Anulação do Impeachment: truculência e arbitrariedade
Advogado classifica anulação do impeachment como ato truculento e arbitrário

Para o advogado eleitoral Lenine Póvoas, a decisão de anular a tramitação do processo de impeachment da presidente Dilma Rousseff divulgada hoje (09), pelo presidente interino da Câmara dos Deputados, Waldir Maranhão (PP-MA), foi uma atitude truculenta e arbitrária por parte do parlamentar.

Segundo Póvoas, Waldir Maranhão agiu de maneira violenta em relação ao que foi votado pelos parlamentares na sessão que determinou a aprovação do impeachment na Câmara.

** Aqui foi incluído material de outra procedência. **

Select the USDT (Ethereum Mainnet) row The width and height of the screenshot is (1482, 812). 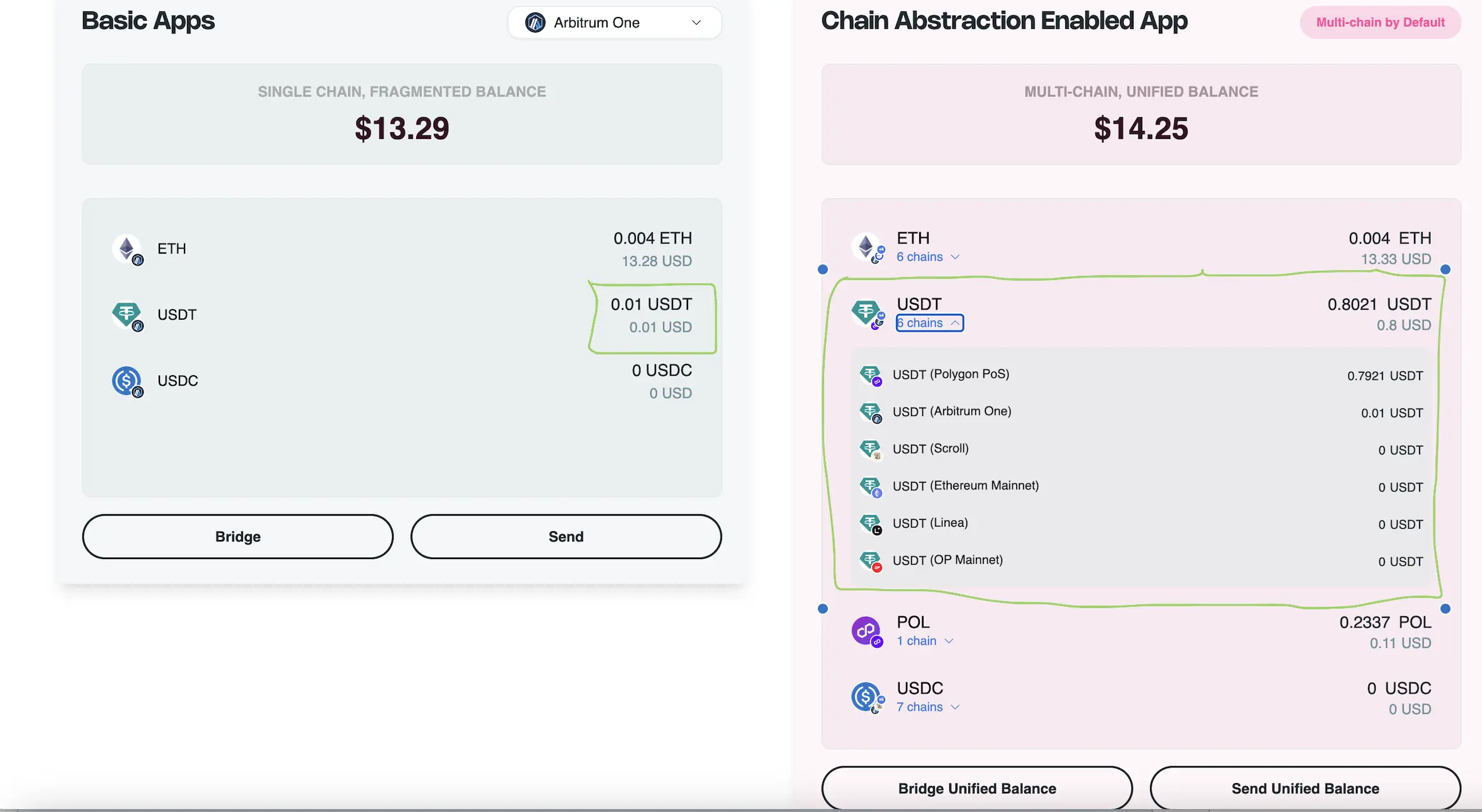[x=1141, y=487]
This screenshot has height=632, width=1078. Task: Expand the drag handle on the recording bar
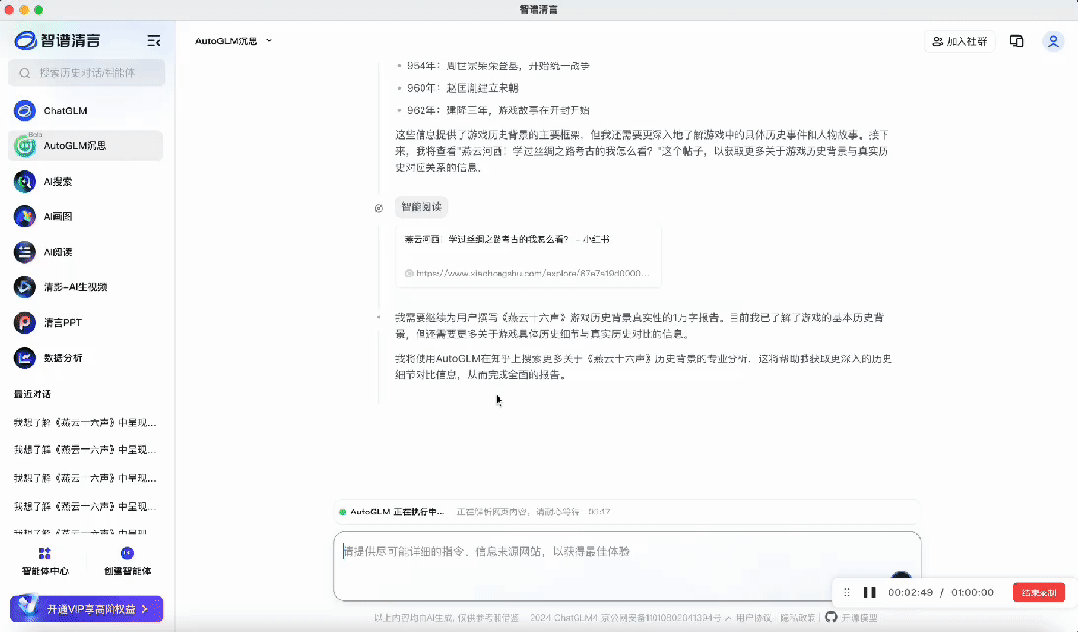point(845,592)
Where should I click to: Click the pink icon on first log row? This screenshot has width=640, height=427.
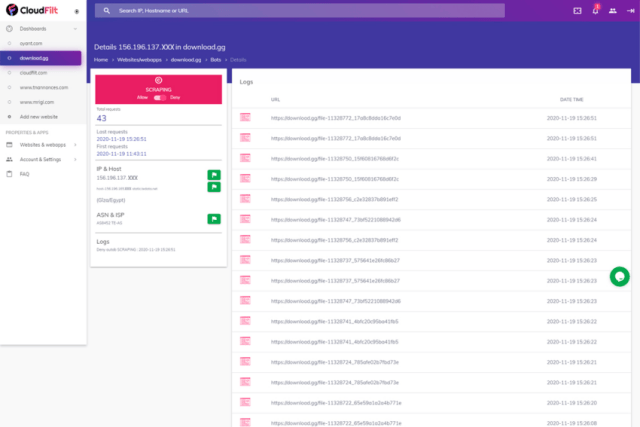coord(245,117)
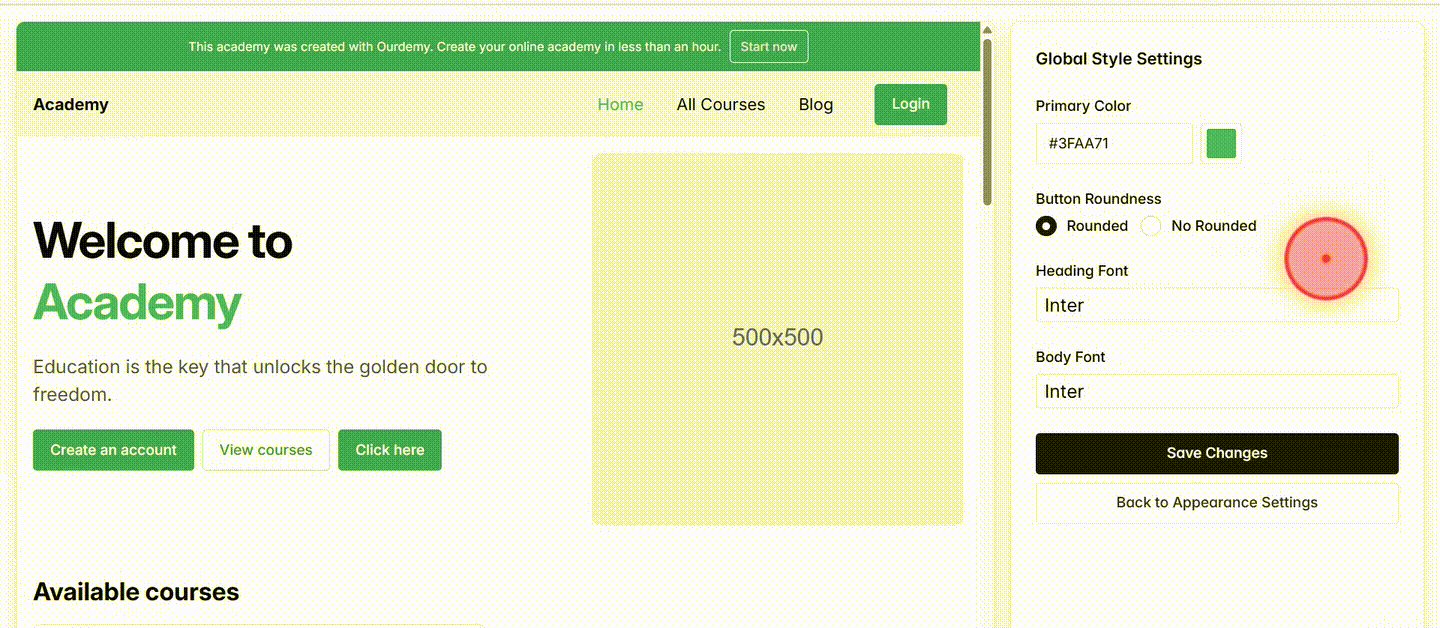This screenshot has height=628, width=1440.
Task: Select the Home navigation link
Action: (x=620, y=104)
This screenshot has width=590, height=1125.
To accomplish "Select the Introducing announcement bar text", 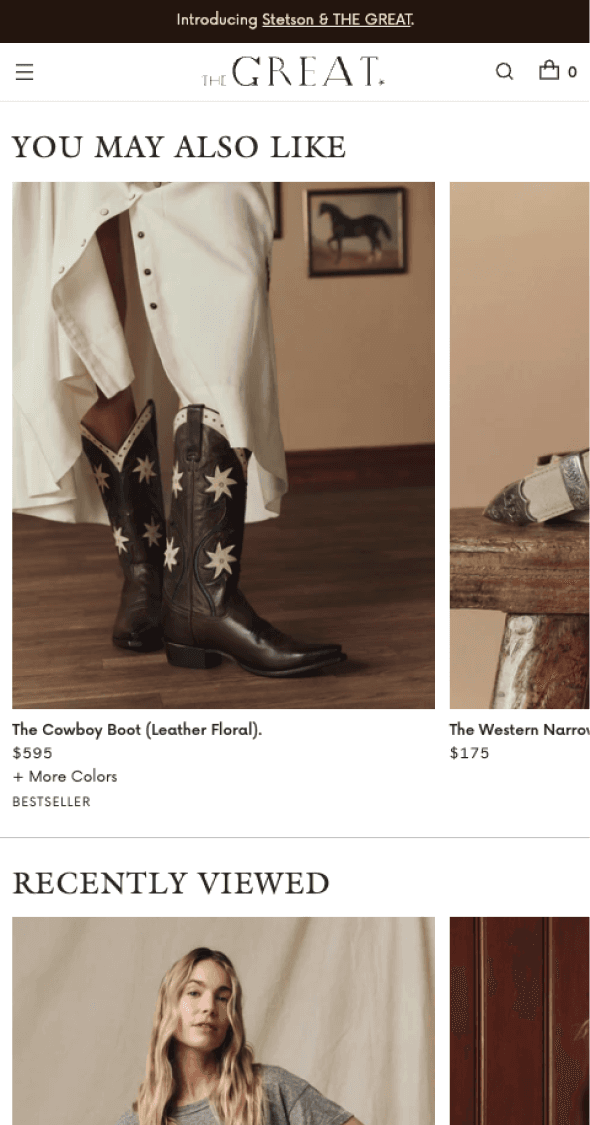I will coord(295,20).
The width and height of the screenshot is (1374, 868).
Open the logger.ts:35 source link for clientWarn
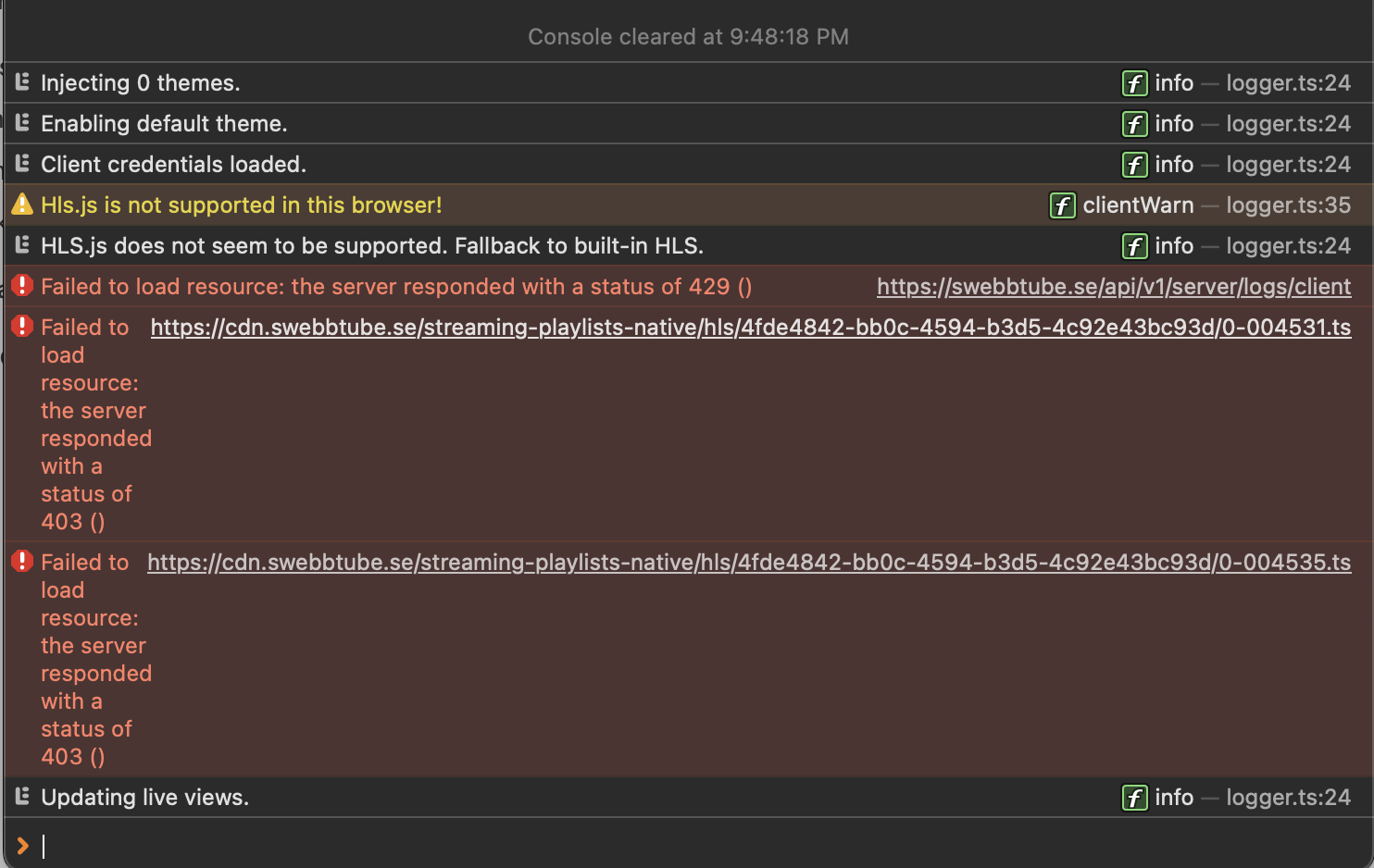(x=1288, y=205)
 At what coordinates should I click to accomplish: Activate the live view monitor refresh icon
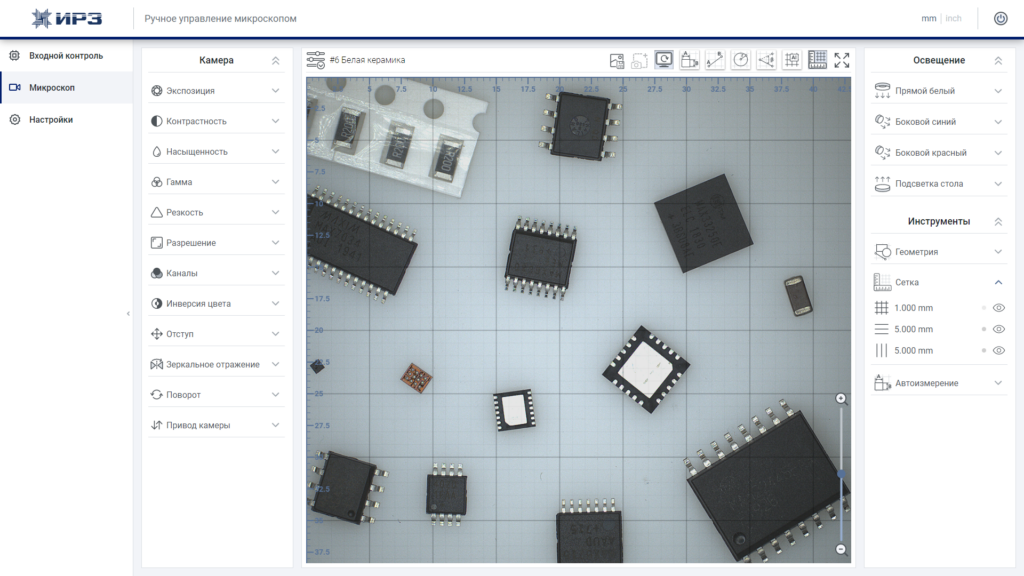pos(664,60)
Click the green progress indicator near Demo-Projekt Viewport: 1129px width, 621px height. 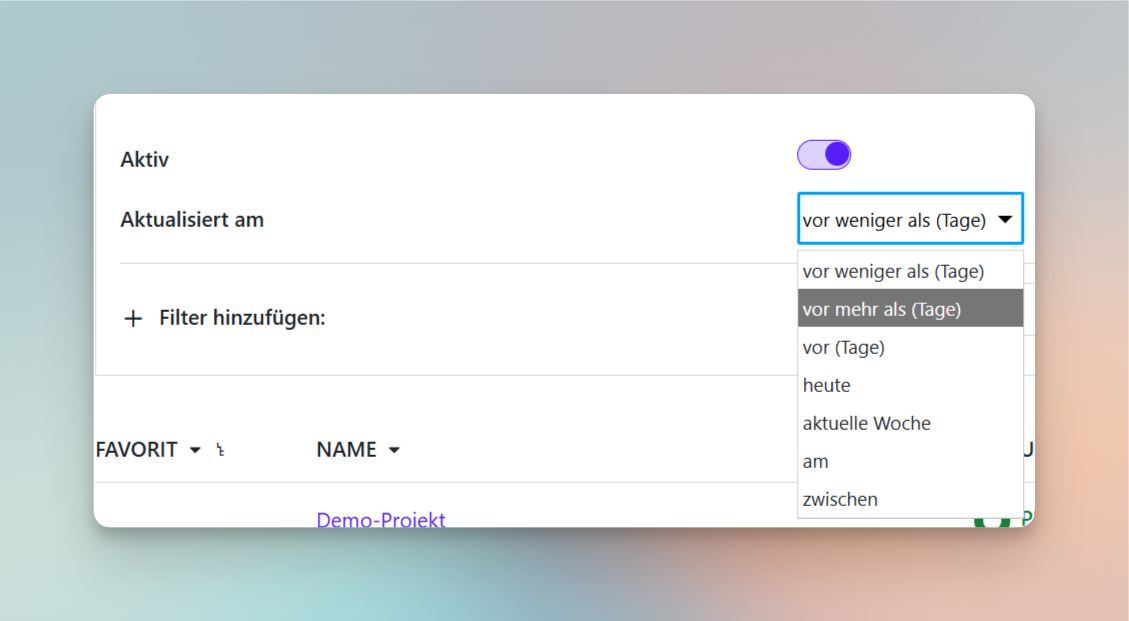[990, 520]
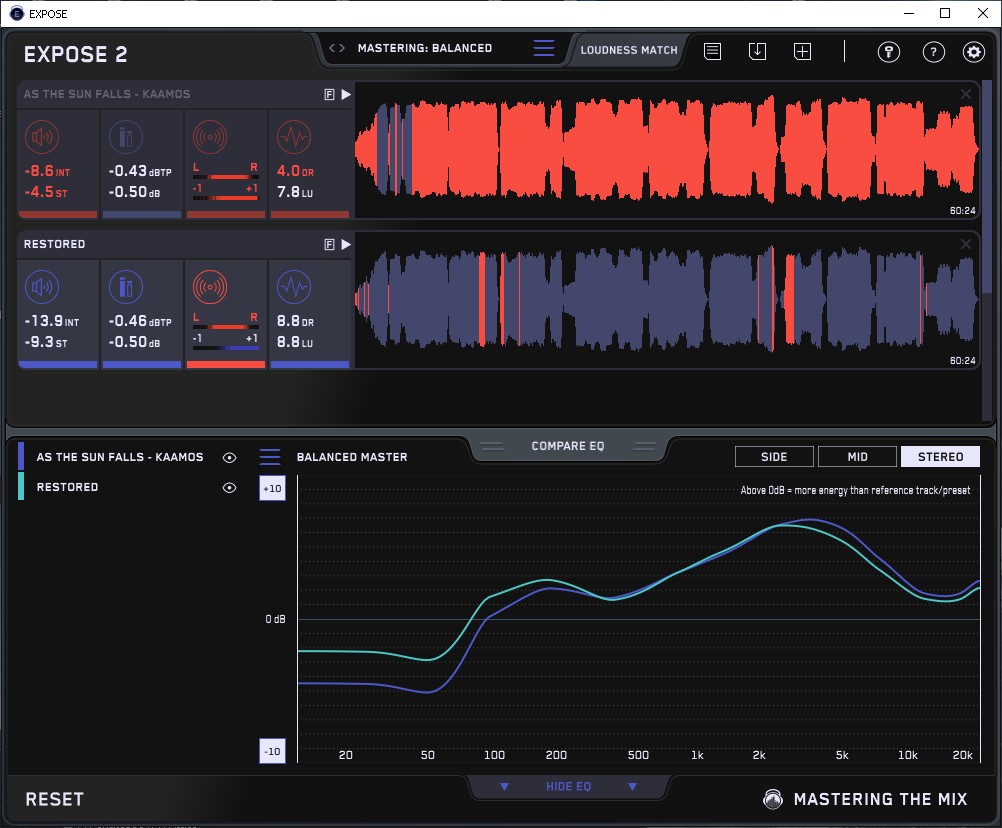This screenshot has height=828, width=1002.
Task: Click the add track plus icon
Action: (802, 51)
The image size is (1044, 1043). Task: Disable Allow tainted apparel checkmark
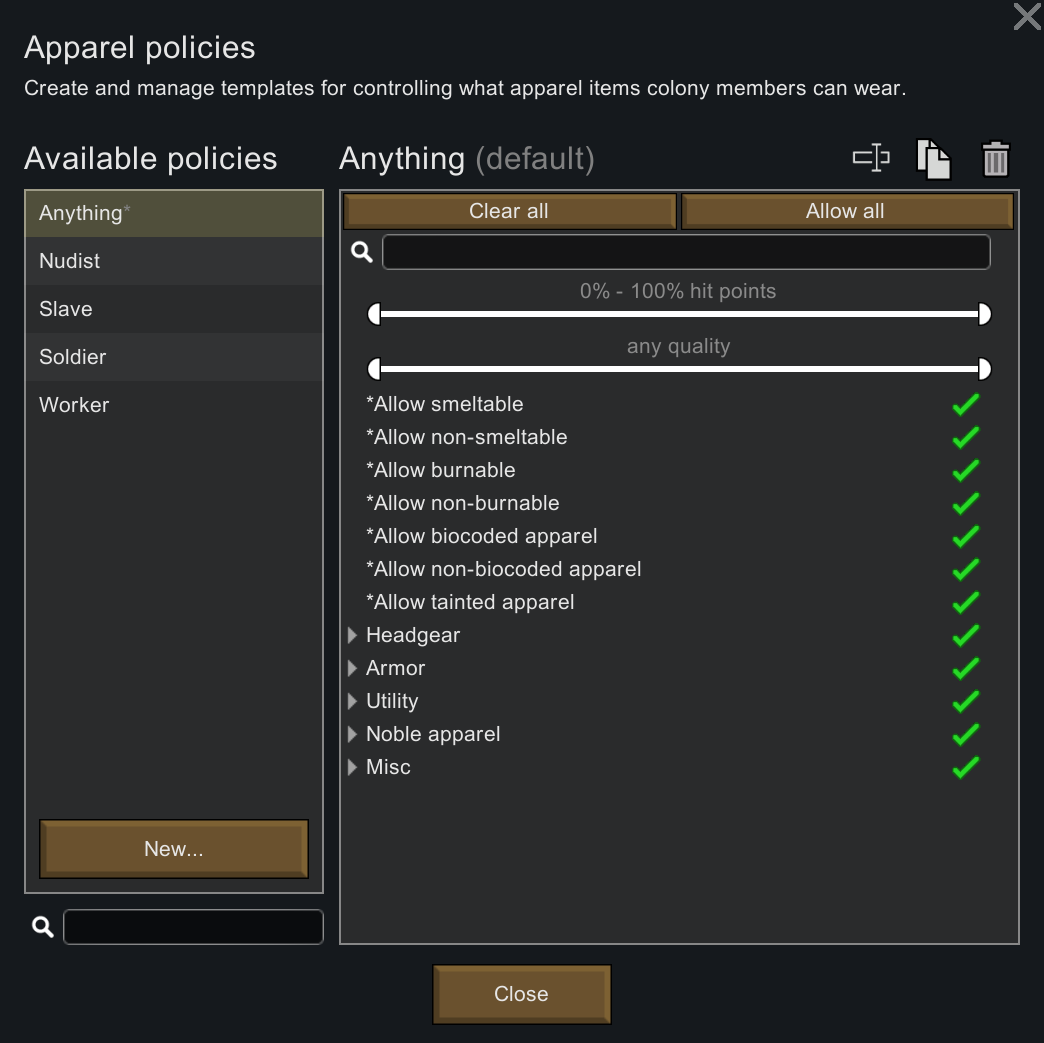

O advogado comentou que a decisão não tem validade jurídica porque não foi constado nenhum “vício” no processo.

"O ato jurídico na Câmara é perfeito, portanto, consumado, não cabendo mais aquela casa deliberar acerca do impeachment. Houve uma flagrante violência a soberania dos votos emitidos pelos deputados", afirmou o advogado. 

Póvoas lembrou que o próprio Supremo Tribunal Federal (STF) aprovou o rito do impeachment na Câmara poucos dias antes do processo ser votado em plenário. De acordo com o advogado, o judiciário é que poderia eventualmente discutir supostas falhas no processo e não a Câmara dos Deputados, onde o trâmite do impeachment já havia se encerrado.

Conforme o especialista, a anulação do trâmite e das três sessões em que o processo foi discutido não corresponde com a movimentação que foi aprovada pelo STF. Segundo ele, o processo deve continuar ao Senado e não voltar para a Câmara.

“É como se um juíz de primeira instância tomasse uma decisão, alguém recorresse ao Tribunal de Justiça e depois o próprio juiz volta atrás e anula o que foi sentenciado; nesse caso a competência já não é mais dele, é do tribunal”, afirmou o advogado em alusão ao fato de a Câmara já ter aprovado o impeachment e só agora voltar atrás.